Other cultural phenomena are less obvious. Freund-Pickavance notes, for example, that the number four is considered unlucky in China because it sounds like death, so promotions based on the number four are likely to go down badly (many Chinese department stores even ‘miss out’ a fourth floor, instead skipping straight from three to five). By contrast, the number eight is considered lucky and can be used to drive sales.
Chinese-language signage, lucky numbers and familiar credit card machines are not the only cultural issues retailers need to tackle, however. They also need to understand what Chinese visitors - and different kinds of Chinese visitors - want to buy.
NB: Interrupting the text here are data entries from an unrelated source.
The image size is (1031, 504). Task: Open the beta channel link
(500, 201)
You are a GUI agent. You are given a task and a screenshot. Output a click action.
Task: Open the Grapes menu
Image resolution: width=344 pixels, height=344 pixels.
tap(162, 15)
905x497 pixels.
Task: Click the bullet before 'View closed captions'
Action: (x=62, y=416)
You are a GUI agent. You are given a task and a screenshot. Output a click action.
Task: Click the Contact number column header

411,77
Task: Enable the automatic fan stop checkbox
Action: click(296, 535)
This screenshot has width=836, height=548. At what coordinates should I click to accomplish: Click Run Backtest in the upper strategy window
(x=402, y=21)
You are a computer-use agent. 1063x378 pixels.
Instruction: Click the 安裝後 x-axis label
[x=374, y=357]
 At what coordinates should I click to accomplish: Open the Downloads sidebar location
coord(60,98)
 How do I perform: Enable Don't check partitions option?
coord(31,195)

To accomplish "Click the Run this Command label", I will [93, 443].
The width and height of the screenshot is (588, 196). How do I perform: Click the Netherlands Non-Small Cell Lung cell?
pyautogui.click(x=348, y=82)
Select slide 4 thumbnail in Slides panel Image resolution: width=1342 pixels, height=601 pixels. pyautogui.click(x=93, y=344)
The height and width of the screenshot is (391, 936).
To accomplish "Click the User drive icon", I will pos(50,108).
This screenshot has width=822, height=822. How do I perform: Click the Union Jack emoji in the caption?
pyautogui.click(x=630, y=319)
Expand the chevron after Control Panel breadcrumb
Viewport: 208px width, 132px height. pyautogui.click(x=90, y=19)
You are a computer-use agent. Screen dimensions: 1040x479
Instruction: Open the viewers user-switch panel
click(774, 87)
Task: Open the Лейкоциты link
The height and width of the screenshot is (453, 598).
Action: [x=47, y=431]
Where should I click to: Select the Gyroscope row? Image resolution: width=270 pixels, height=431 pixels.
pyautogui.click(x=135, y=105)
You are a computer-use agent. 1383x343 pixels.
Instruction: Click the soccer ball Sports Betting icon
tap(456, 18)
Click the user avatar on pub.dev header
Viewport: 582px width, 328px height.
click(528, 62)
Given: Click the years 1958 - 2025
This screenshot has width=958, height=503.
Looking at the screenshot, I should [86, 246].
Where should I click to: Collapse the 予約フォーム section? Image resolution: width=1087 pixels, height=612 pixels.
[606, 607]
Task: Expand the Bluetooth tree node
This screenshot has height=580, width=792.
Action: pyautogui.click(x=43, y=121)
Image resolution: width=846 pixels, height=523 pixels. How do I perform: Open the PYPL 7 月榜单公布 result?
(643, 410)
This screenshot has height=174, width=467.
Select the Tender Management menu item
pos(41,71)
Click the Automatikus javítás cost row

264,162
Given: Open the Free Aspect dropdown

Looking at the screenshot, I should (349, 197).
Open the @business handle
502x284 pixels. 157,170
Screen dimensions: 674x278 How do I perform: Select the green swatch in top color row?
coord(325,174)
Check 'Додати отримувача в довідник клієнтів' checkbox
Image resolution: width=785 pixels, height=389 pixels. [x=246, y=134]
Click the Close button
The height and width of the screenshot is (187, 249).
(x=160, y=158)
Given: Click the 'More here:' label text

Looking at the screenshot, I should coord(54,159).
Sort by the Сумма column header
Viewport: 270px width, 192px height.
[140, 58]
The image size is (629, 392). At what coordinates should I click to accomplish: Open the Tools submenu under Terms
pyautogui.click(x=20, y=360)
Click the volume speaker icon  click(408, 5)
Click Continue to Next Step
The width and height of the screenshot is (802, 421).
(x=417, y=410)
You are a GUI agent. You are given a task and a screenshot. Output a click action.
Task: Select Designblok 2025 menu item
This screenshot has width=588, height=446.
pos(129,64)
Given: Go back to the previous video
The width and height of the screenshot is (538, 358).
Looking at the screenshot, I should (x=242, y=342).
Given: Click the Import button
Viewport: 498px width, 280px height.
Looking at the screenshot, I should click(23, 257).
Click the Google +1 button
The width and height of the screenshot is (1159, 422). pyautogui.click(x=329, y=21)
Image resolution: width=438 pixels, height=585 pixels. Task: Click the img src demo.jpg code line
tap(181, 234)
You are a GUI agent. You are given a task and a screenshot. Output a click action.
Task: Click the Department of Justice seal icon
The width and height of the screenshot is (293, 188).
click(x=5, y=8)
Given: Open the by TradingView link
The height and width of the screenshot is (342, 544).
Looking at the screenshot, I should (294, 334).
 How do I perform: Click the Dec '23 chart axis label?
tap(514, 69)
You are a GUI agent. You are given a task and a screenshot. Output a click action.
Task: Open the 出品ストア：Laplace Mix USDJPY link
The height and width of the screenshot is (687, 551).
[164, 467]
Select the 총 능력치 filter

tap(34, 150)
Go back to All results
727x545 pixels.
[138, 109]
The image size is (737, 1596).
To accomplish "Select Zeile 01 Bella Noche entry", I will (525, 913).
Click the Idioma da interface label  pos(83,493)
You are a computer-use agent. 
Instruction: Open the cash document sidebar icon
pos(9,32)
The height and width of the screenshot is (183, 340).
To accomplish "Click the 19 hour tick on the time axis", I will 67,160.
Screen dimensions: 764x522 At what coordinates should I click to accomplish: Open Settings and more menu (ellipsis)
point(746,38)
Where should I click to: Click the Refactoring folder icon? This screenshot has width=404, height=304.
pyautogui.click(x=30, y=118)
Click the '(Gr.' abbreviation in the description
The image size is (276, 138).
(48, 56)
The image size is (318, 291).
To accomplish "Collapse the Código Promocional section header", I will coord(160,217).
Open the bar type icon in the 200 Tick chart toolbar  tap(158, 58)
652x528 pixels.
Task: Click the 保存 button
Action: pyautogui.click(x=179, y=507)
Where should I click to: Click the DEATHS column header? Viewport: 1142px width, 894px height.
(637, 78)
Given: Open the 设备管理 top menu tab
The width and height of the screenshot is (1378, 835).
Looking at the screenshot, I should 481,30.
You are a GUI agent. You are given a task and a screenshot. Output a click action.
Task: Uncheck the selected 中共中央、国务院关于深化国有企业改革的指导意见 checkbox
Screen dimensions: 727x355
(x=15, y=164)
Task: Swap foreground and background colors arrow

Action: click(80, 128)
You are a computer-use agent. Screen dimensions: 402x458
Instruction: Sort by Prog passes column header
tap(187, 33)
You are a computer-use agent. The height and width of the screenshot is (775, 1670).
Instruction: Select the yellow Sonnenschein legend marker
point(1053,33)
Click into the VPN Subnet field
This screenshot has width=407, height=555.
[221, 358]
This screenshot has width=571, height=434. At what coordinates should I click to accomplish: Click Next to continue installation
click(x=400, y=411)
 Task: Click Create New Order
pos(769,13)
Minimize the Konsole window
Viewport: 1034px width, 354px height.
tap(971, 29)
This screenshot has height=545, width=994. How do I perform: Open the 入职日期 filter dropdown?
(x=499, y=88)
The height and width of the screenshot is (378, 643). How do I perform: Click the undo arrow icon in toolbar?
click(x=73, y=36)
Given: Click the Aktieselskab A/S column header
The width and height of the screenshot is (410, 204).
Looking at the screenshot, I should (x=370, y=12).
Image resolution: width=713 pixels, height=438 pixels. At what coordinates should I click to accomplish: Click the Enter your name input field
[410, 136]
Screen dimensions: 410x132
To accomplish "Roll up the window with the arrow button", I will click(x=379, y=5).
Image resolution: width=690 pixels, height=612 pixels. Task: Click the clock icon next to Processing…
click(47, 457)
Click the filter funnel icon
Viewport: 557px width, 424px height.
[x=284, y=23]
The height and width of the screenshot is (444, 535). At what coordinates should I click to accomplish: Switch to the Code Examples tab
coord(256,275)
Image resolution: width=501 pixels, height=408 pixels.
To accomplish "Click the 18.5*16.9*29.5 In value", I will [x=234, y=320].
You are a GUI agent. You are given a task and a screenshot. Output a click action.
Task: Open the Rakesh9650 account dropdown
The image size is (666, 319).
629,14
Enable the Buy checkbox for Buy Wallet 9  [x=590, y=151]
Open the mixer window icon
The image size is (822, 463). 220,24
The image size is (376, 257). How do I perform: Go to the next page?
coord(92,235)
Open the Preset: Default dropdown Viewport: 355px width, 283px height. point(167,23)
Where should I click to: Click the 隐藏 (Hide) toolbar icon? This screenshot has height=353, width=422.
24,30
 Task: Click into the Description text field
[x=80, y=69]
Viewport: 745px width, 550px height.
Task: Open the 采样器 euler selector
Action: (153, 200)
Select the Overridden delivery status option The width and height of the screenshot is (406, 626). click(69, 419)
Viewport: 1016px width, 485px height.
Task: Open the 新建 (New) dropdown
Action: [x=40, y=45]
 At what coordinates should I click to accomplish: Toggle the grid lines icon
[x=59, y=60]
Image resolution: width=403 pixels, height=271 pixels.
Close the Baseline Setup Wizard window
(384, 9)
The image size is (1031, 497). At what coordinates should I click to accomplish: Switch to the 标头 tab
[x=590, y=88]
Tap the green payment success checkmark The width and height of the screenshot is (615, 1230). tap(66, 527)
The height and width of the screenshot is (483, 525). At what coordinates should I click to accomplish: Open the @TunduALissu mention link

Most Chinese shoppers want luxury goods and the UK is seen as a reliable place to get them without falling foul of counterfeits. However, whereas first-time Chinese visitors to the UK used to roll off tour buses and queue unglamorously outside the likes of Louis Vuitton for their trophy purchase, the number of Chinese tourists who are making repeat visits to the UK is increasing, and shopping habits are becoming more subtle.
Tyrrell says: “They are becoming more savvy when it comes to the brands they will purchase, and even the items within the brands they purchase. Anyone that has bought a luxury handbag, for example, from a UK brand is more sophisticated in their next purchases. They are looking for things that are unique, but also brands that are uniquely British.”
Stores such as premium London indie Browns Focus have reported a shift of attention and spend towards “younger, edgier designers” that are less showy than some of the bigger-name brands, and are not yet known in China - presenting a major opportunity for independents to get in on the act.
Freund-Pickavance notes that luxury designers like Matthew Williamson and Alexander McQueen perform particularly well, because they are not widely known in China but “appeal to a Chinese sense of style”.
There is also growing scope for mid-market retailers, who may not offer the kind of luxury Chinese shoppers often seek but offer trend-led pieces that are exclusive by dint of being bought in Europe. Even the UK versions of retailers such as Zara and Mango, which have a large presence in China, are seen by more fashionable Chinese as better for trend-led goods than their equivalents at home.
Wherever you sit in the market, this invasion is too big an opportunity to ignore.